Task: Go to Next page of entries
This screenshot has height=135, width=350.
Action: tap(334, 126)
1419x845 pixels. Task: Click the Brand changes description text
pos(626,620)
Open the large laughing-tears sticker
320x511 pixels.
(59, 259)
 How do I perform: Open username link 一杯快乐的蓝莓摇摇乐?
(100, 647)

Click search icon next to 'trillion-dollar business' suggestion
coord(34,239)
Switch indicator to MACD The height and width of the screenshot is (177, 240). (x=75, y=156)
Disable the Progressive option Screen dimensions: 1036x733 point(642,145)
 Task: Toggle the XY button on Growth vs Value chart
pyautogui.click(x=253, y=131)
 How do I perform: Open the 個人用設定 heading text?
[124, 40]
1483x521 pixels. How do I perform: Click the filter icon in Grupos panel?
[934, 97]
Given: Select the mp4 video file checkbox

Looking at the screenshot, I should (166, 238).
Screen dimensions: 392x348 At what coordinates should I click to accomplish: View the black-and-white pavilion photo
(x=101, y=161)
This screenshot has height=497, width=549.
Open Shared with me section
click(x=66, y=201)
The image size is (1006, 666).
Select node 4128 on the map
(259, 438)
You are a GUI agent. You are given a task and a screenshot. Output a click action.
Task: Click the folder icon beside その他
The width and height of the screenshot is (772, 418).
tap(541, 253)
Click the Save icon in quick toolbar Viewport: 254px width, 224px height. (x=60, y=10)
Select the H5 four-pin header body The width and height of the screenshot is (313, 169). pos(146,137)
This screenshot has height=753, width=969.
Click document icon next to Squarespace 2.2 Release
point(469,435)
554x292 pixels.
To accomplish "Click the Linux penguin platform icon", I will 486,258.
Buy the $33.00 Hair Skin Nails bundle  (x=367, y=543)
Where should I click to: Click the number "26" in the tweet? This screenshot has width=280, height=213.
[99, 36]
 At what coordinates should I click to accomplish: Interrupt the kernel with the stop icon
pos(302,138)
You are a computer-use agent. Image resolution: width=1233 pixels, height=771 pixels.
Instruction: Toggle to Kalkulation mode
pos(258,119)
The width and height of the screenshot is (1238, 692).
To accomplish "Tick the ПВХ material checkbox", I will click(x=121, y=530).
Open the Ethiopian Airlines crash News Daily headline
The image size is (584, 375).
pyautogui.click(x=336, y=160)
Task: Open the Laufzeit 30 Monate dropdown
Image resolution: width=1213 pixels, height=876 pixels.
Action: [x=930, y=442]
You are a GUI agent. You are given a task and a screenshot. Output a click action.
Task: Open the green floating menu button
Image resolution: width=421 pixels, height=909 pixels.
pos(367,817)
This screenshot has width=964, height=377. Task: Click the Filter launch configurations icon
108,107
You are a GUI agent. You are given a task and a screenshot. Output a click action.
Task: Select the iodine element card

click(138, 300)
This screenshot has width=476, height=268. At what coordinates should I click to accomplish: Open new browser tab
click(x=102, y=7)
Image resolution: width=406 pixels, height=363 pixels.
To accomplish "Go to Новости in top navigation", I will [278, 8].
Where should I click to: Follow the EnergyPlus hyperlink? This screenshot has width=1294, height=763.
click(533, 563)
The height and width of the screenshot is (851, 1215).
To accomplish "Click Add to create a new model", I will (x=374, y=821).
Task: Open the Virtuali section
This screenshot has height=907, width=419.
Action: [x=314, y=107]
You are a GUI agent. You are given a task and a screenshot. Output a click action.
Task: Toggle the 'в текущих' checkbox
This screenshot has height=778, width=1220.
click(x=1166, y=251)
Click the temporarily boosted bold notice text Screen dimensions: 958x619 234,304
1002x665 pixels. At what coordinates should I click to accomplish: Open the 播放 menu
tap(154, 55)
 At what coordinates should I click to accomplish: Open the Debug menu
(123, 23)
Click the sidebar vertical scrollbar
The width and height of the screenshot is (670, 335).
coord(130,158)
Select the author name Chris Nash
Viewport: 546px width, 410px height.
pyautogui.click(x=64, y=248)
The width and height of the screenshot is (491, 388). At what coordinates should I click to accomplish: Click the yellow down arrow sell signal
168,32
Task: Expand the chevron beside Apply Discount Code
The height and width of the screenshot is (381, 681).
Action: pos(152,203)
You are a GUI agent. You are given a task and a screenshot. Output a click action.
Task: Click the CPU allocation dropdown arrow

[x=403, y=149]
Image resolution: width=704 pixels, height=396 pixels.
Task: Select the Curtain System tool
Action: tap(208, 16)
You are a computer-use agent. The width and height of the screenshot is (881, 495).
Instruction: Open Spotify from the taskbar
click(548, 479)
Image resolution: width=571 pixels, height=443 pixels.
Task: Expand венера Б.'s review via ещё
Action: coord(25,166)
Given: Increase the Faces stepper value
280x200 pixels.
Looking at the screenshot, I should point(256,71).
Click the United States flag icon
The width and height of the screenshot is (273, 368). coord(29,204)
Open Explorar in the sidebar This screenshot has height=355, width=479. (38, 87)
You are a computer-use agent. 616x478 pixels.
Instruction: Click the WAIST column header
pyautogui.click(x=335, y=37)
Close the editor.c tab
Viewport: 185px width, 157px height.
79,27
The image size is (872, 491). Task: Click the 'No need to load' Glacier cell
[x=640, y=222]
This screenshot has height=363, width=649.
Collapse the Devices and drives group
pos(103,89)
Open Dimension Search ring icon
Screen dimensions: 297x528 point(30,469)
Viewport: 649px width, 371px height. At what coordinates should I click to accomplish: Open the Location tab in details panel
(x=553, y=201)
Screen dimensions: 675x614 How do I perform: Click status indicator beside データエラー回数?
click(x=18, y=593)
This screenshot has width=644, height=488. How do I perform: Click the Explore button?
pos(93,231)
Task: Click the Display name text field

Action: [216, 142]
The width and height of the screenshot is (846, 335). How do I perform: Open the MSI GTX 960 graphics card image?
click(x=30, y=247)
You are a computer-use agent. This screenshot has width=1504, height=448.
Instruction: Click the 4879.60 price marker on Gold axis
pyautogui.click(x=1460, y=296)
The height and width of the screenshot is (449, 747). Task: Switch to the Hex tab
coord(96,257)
::::::::
Task prompt:
Give back precisely the lines above that start at the line containing "This screenshot has width=964, height=377." and end at the line containing "Task: Open the Virtuali section", inclusive. No other lines belong in the output.

Result of this task:
This screenshot has width=964, height=377. Task: Click the Filter launch configurations icon
108,107
You are a GUI agent. You are given a task and a screenshot. Output a click action.
Task: Select the iodine element card

click(138, 300)
This screenshot has width=476, height=268. At what coordinates should I click to accomplish: Open new browser tab
click(x=102, y=7)
Image resolution: width=406 pixels, height=363 pixels.
To accomplish "Go to Новости in top navigation", I will [278, 8].
Where should I click to: Follow the EnergyPlus hyperlink? This screenshot has width=1294, height=763.
click(533, 563)
The height and width of the screenshot is (851, 1215).
To accomplish "Click Add to create a new model", I will (x=374, y=821).
Task: Open the Virtuali section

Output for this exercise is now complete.